Re: [ISSUE-37] New proposal on RIF interoperation with XML data and XML Schemas from Christian de Sainte Marie on 2009-03-17 (public-rif-wg@w3.org from March 2009)

From: Christian de Sainte Marie <csma@ilog.fr>
Date: Tue, 17 Mar 2009 13:47:55 +0100
To: kifer@cs.sunysb.edu
CC: RIF WG <public-rif-wg@w3.org>
Message-ID: <49BF9BFB.8040700@ilog.fr>
Michael Kifer wrote:
>>
>>I concluded that, if your schema is done like that, then those
>>elements/element names are unlikely to represent classes; and your rules are
>>unlikely to test objects for membership in such non-classes;
> 
> 
> I am not sure this is a good assumption. It feels wrong to me. The different
> instances of Name in my example are just different classes. I may chose
> to use the same name "because I can" (pardon my plagiarizing of Bill
> Clinton :-).

</chair>
I may not have been clear: of course, you can choose to use the same names in your schema. And even if all your elements have the same names, that is not a problem, and you can still use frame to "navigate" the data document along the child axis.

My point was that I had pondered whether it was worth adding new syntax, e.g. based on XPath absolute location paths, to permit a more discriminating select of sets of elements using the class membership atom.

And that I decided to use only element or type names as class identifiers, not based on the assumption that nobody would use elements with non-unique names as classes, but based on the assumption that it would fit 80% of the use cases, and that the remaining 20% would have to use frames to refine selections along the "child" axis

My latest proposal seems so much simpler, that it seemed worth the trade-off...

RECORDED DATA:
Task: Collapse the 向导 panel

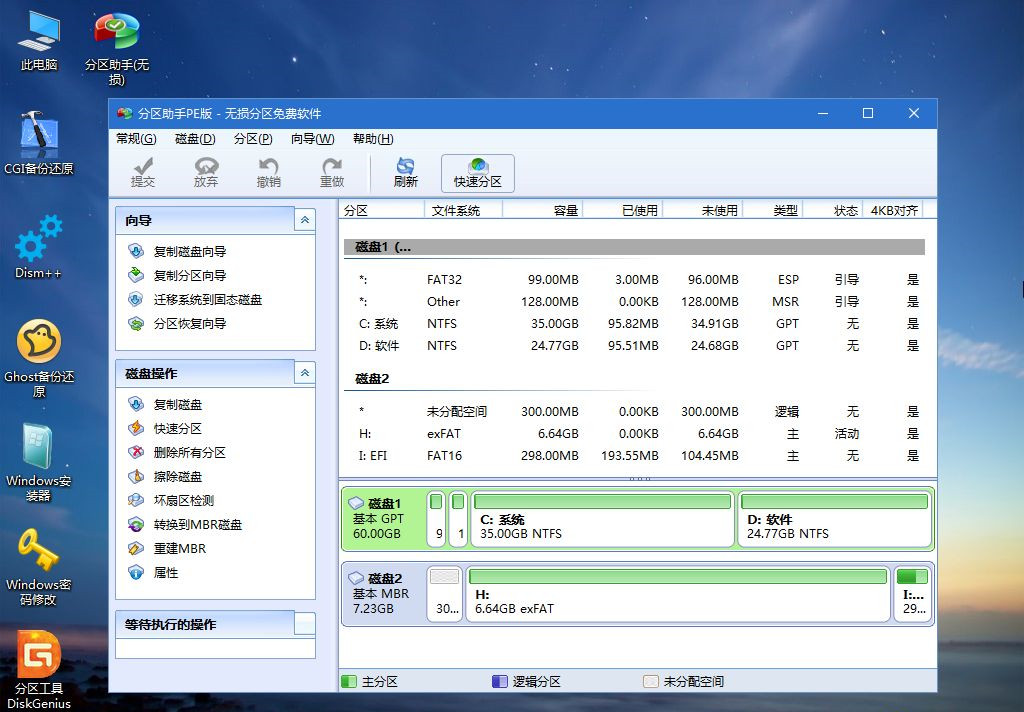Action: pyautogui.click(x=304, y=220)
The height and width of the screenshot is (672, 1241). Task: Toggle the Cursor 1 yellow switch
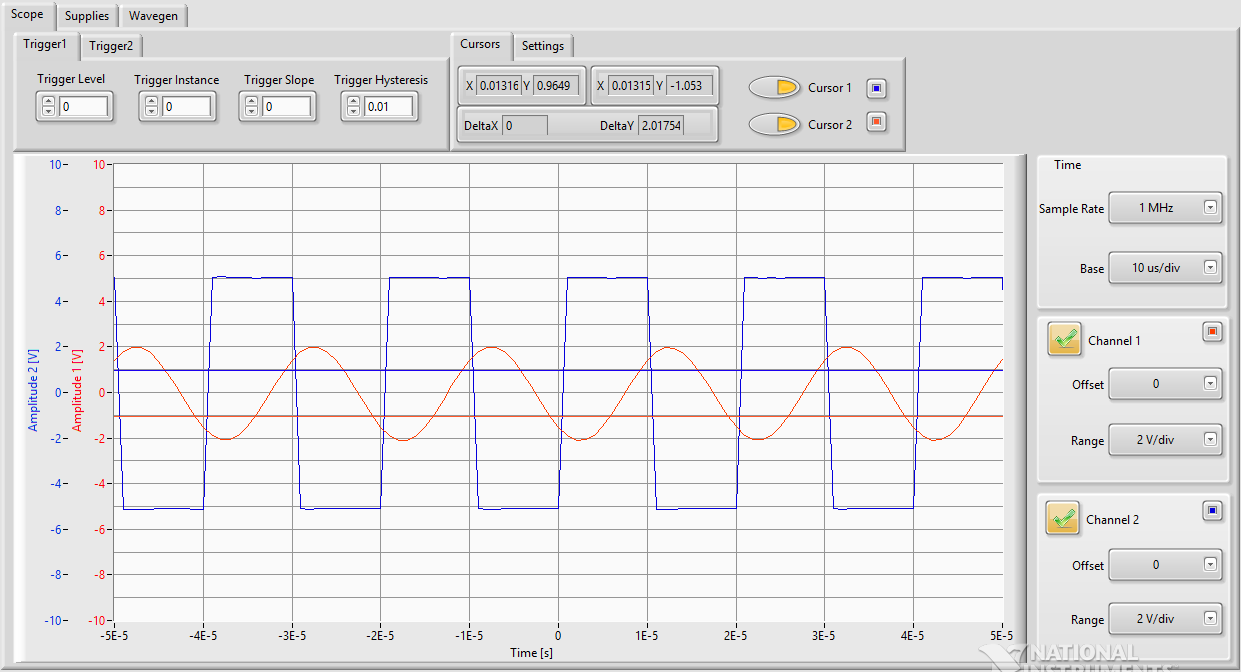tap(774, 88)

SET EXERCISE: Please reproduce the entire mailing-list message on RIF and XML data word for word. The material has no connection to the mailing-list message.

RESULT OF THIS TASK:
Re: [ISSUE-37] New proposal on RIF interoperation with XML data and XML Schemas from Christian de Sainte Marie on 2009-03-17 (public-rif-wg@w3.org from March 2009)

From: Christian de Sainte Marie <csma@ilog.fr>
Date: Tue, 17 Mar 2009 13:47:55 +0100
To: kifer@cs.sunysb.edu
CC: RIF WG <public-rif-wg@w3.org>
Message-ID: <49BF9BFB.8040700@ilog.fr>
Michael Kifer wrote:
>>
>>I concluded that, if your schema is done like that, then those
>>elements/element names are unlikely to represent classes; and your rules are
>>unlikely to test objects for membership in such non-classes;
> 
> 
> I am not sure this is a good assumption. It feels wrong to me. The different
> instances of Name in my example are just different classes. I may chose
> to use the same name "because I can" (pardon my plagiarizing of Bill
> Clinton :-).

</chair>
I may not have been clear: of course, you can choose to use the same names in your schema. And even if all your elements have the same names, that is not a problem, and you can still use frame to "navigate" the data document along the child axis.

My point was that I had pondered whether it was worth adding new syntax, e.g. based on XPath absolute location paths, to permit a more discriminating select of sets of elements using the class membership atom.

And that I decided to use only element or type names as class identifiers, not based on the assumption that nobody would use elements with non-unique names as classes, but based on the assumption that it would fit 80% of the use cases, and that the remaining 20% would have to use frames to refine selections along the "child" axis

My latest proposal seems so much simpler, that it seemed worth the trade-off...